American Airlines (NASDAQ:AAL), United Continental (NASDAQ:UAL), and Delta Air Lines (NYSE:DAL) have been posting disappointing unit revenue results for more than a year now. American and United have seen the biggest declines, but unit revenue has also fallen steadily at Delta.
Executives at all three airlines have predicted more than once that a revenue recovery was right around the corner. However, falling jet fuel prices and rising competition from ultra-low-cost carriers (ULCCs) have kept fares on a downward trajectory. Industry unit revenue is declining just as quickly today as it was a year ago.
However, fuel prices are starting to bounce back. As a result, some airlines' profit margins are starting to come under pressure. This has finally forced American, United, and Delta to get serious about putting unit revenue back on a sustainable positive trajectory.
Fixing irrational pricing
Some of the recent revenue weakness at U.S. airlines can be blamed on a change in the legacy carriers' philosophy about competing with ULCCs. Two or three years ago, the legacy carriers mainly ignored ULCCs, figuring that it wasn't worth competing for the most price-sensitive customers.
In the past year or so, they have executed a 180-degree turn and now typically match ULCC fares. Not surprisingly, that has created pricing pressure.
To serve this market profitably, Delta, American, and United are all in the midst of rolling out no-frills "basic economy" fares. By better differentiating between customers who are willing to pay for quality and those who just want the cheapest price, legacy carriers should be able to mitigate the negative impact of matching ULCC fares.
Capacity discipline is the key
Still, pricing strategy hasn't been the main cause of legacy carriers' weak unit revenue. Capacity growth that outpaced demand deserves most of the blame.
When oil prices were plunging, it was profitable for airlines to add capacity at the margins, even if it led to unit revenue declines. However, it now looks like most airlines will face year-over-year increases in their fuel bills within the next two or three quarters. That makes it imperative to keep capacity in line with demand.
All of the major airlines recognize this and are acting accordingly. United Airlines -- which has kept the tightest lid on capacity in recent years -- reduced its 2016 capacity growth plans by 0.5 percentage points last month. It is cutting back in weaker markets like Houston, Brazil, and the Middle East. Most of its growth is concentrated in San Francisco, where it is adding a slew of long-haul routes that won't face any direct competition.

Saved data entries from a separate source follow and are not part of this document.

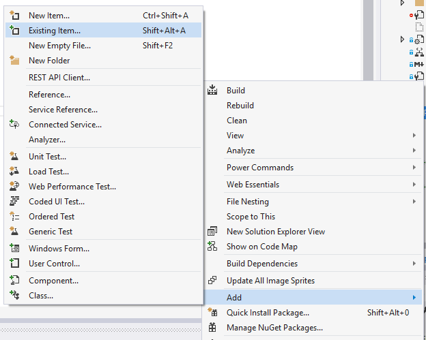Click the Coded UI Test icon
426x340 pixels.
point(14,202)
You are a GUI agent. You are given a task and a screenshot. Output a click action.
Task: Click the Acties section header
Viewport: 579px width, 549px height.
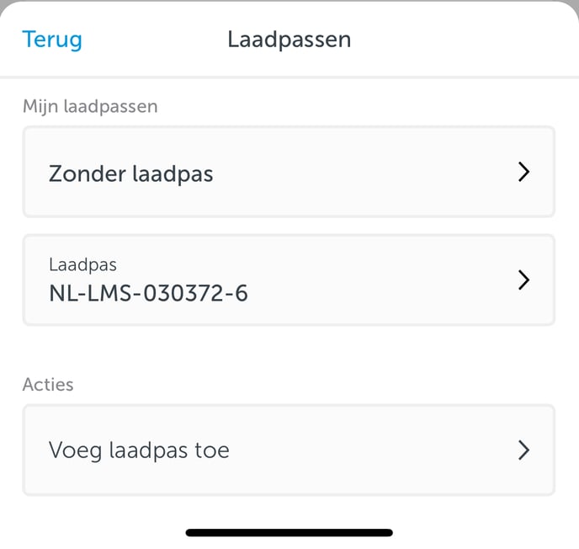click(48, 385)
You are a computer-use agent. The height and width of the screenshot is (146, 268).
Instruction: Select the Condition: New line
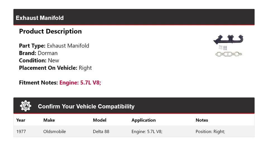pyautogui.click(x=39, y=60)
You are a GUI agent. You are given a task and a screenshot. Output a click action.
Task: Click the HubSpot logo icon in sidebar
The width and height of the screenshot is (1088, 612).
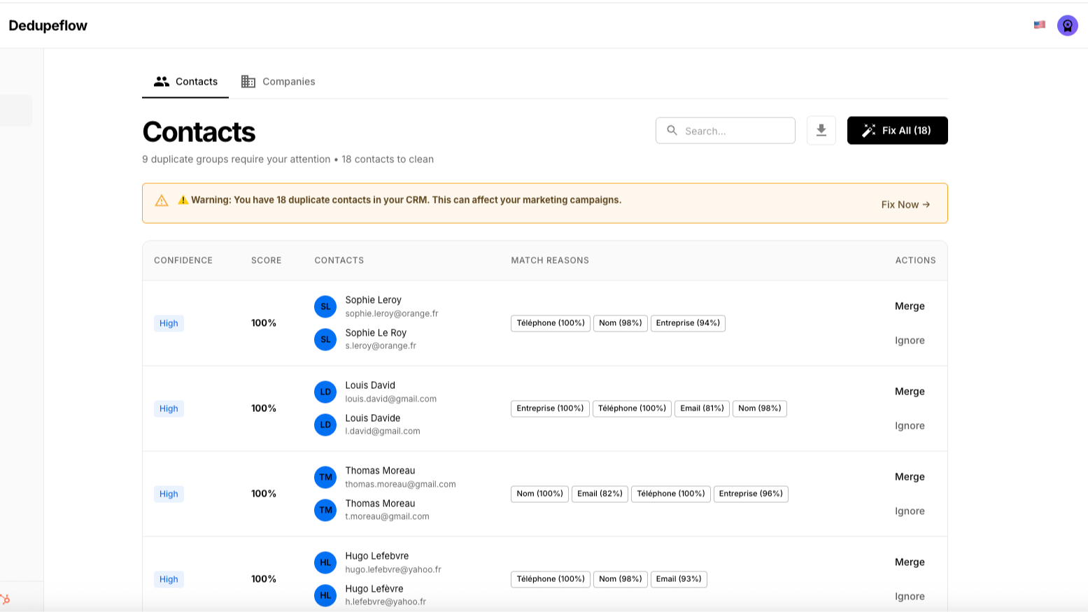6,599
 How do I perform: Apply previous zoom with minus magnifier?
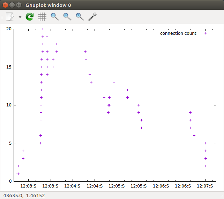pos(54,16)
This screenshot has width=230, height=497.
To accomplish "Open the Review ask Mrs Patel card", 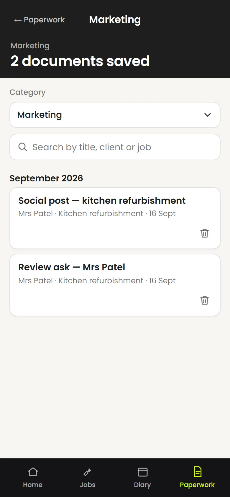I will [115, 285].
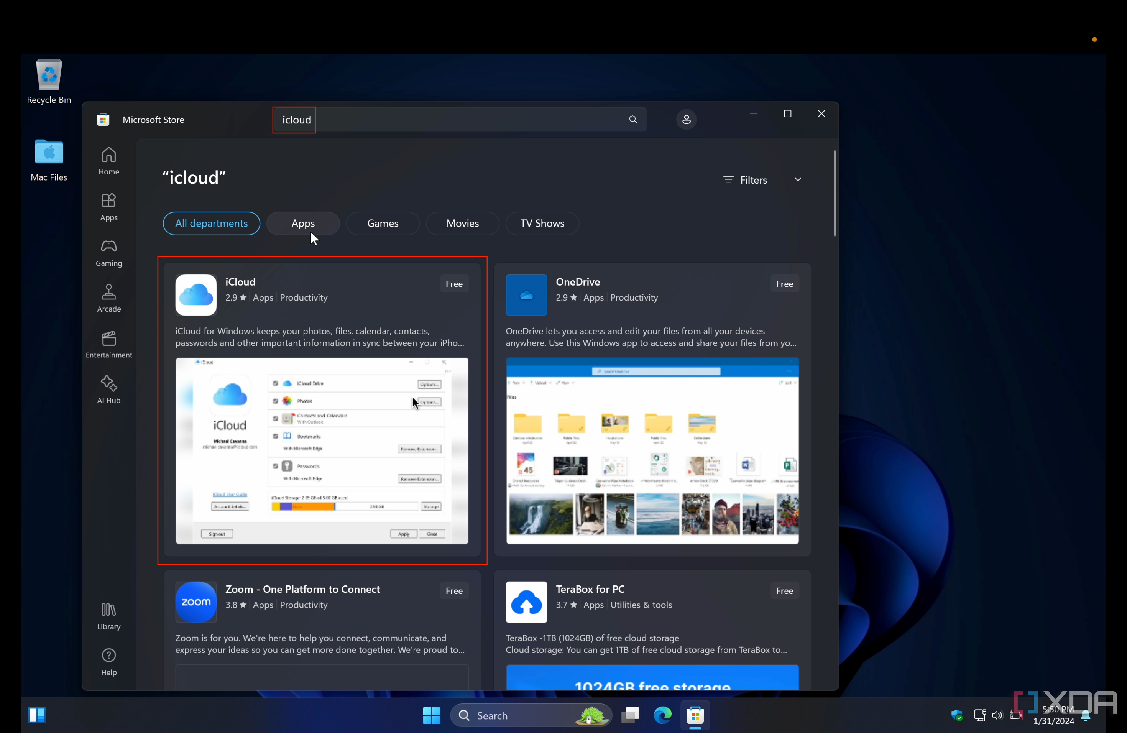Select the Games filter tab
1127x733 pixels.
click(383, 223)
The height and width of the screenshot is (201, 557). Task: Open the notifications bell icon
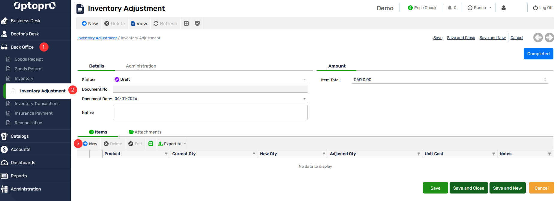coord(450,8)
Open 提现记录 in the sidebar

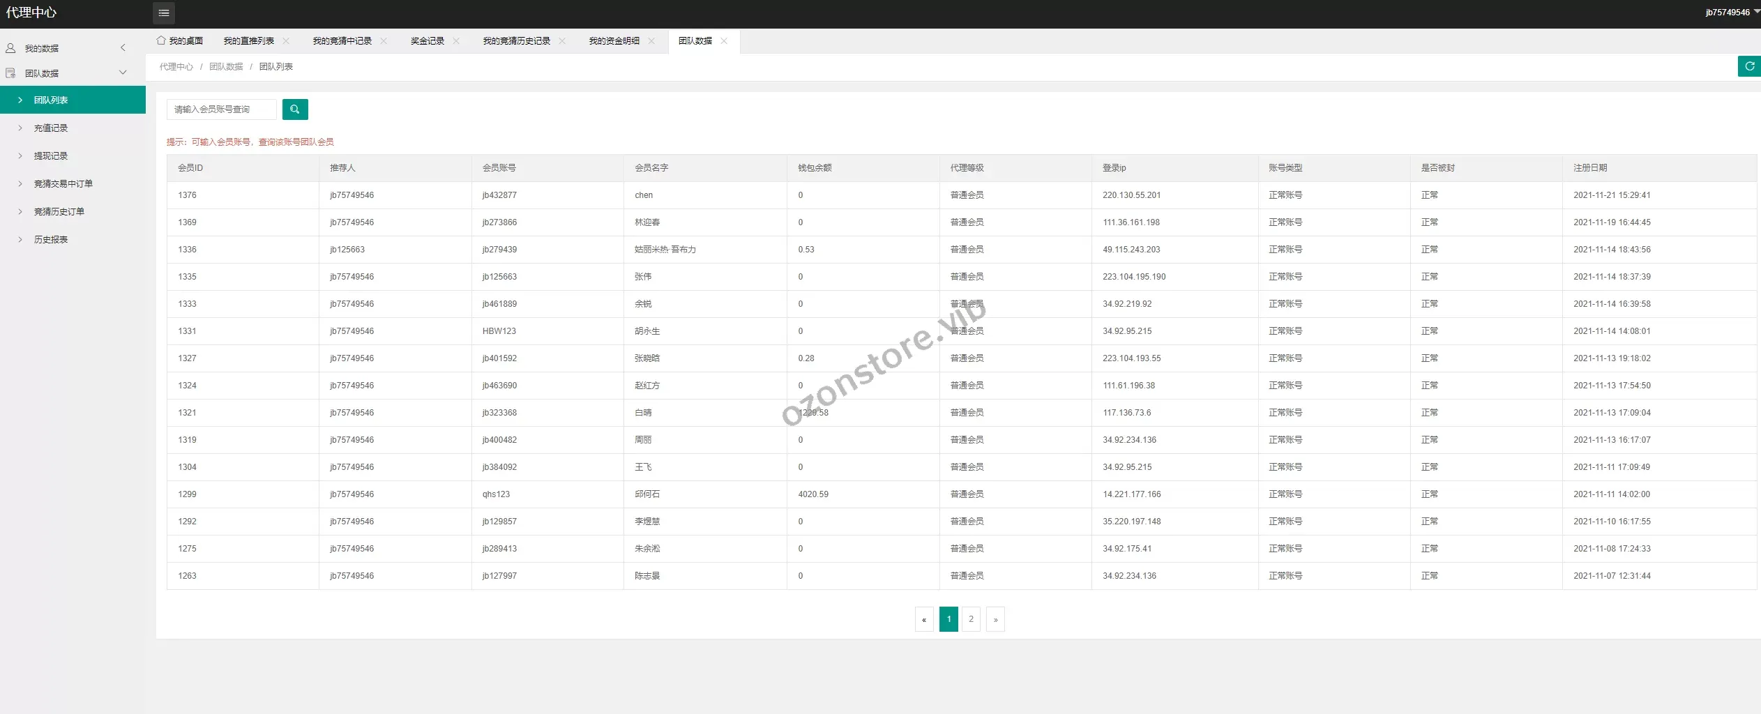pyautogui.click(x=51, y=156)
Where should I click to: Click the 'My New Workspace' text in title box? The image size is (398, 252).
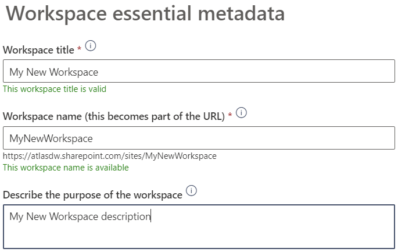(54, 72)

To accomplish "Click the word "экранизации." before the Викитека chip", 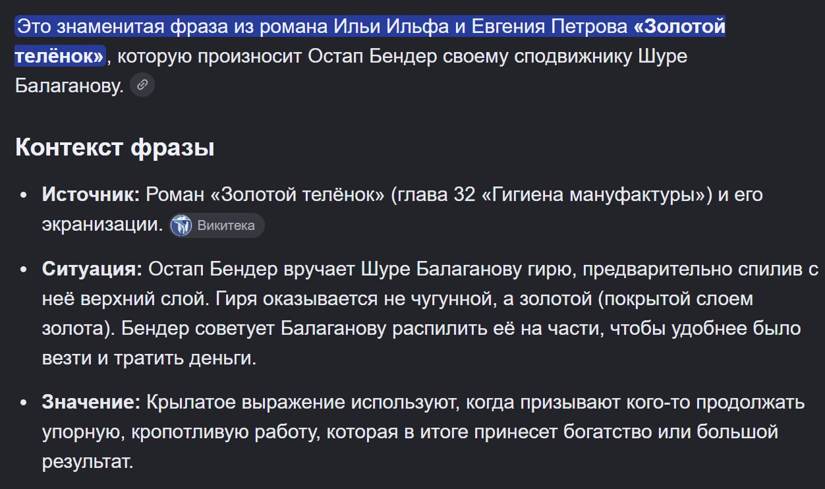I will coord(102,225).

Delta Air Lines is also ratcheting back on capacity growth. In Q4, domestic capacity will rise just 2.5% year over year, compared to 4%-plus growth in the first three quarters of 2016. Meanwhile, international capacity will remain flat-to-down year over year throughout 2016, with capacity down across all regions during Q4.
American Airlines is also slashing its growth. Last month, the carrier announced that it will increase international capacity just 2.5% year over year in 2016, compared to its original plan for 6% growth. American should also benefit from rivals' cutbacks in Brazil, a market that has been a big source of unit revenue pressure for the past year and a half.
United, Delta, and American have also made recent fleet plan changes that should limit capacity growth over the next few years.
In March, United decided to retire its 747 fleet by the end of 2018, a few years ahead of schedule. Just in the past week or so, Delta has deferred the deliveries of four A350s from 2018 to 2019 and 2020, while American Airlines has accelerated retirements for several different aircraft types. All of these moves foreshadow a slowdown in U.S. airlines' international growth.
Results coming soon
Airlines' near-term capacity cuts and longer-term fleet plan changes won't get unit revenue growing immediately. Nevertheless, investors are likely to see measurable progress this summer, as unit revenue declines start to moderate, with further sequential improvements coming in the fall.
Now that airlines are getting serious about reining in capacity growth to match demand, the industry should be able to return to unit revenue growth within the next 12 months. That will make investors a lot more comfortable about airlines' long-term profit potential.